- [Task statement] Please rewrite the lines from the one holding "Given: Go to next month in mini calendar" through the end of the lines, inclusive, swapping "speech bubble" for "chat bubble" and leaving everything else unchanged.

- [Supplied data]
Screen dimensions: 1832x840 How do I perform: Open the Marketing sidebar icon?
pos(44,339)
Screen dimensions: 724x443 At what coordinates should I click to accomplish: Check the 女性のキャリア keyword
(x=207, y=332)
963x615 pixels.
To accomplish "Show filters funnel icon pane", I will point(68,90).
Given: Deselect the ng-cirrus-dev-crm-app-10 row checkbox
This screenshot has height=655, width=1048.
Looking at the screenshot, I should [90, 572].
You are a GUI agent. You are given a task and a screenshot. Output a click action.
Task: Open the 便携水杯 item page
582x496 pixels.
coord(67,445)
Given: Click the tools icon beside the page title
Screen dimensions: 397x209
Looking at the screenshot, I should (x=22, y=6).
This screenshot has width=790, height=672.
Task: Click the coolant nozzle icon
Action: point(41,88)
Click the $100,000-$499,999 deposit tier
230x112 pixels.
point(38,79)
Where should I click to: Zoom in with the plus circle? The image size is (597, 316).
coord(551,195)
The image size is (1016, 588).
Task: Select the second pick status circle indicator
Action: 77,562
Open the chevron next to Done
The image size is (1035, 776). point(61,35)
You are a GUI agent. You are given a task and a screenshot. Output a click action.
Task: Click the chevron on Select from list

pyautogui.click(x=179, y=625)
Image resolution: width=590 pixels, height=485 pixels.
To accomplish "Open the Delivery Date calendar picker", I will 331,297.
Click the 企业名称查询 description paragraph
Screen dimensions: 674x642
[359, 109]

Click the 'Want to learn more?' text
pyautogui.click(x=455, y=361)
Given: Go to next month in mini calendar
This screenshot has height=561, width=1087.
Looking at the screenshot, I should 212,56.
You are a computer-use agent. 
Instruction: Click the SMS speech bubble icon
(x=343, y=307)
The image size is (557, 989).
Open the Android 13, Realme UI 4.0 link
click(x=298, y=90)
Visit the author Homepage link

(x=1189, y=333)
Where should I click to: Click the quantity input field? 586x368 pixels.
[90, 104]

- [Response to this exercise]
Given: Go to next month in mini calendar
This screenshot has height=561, width=1087.
Looking at the screenshot, I should 212,56.
You are a computer-use agent. 
Instruction: Click the SMS chat bubble icon
(x=343, y=307)
The image size is (557, 989).
Open the Android 13, Realme UI 4.0 link
click(x=298, y=90)
Visit the author Homepage link

(x=1189, y=333)
Where should I click to: Click the quantity input field? 586x368 pixels.
[90, 104]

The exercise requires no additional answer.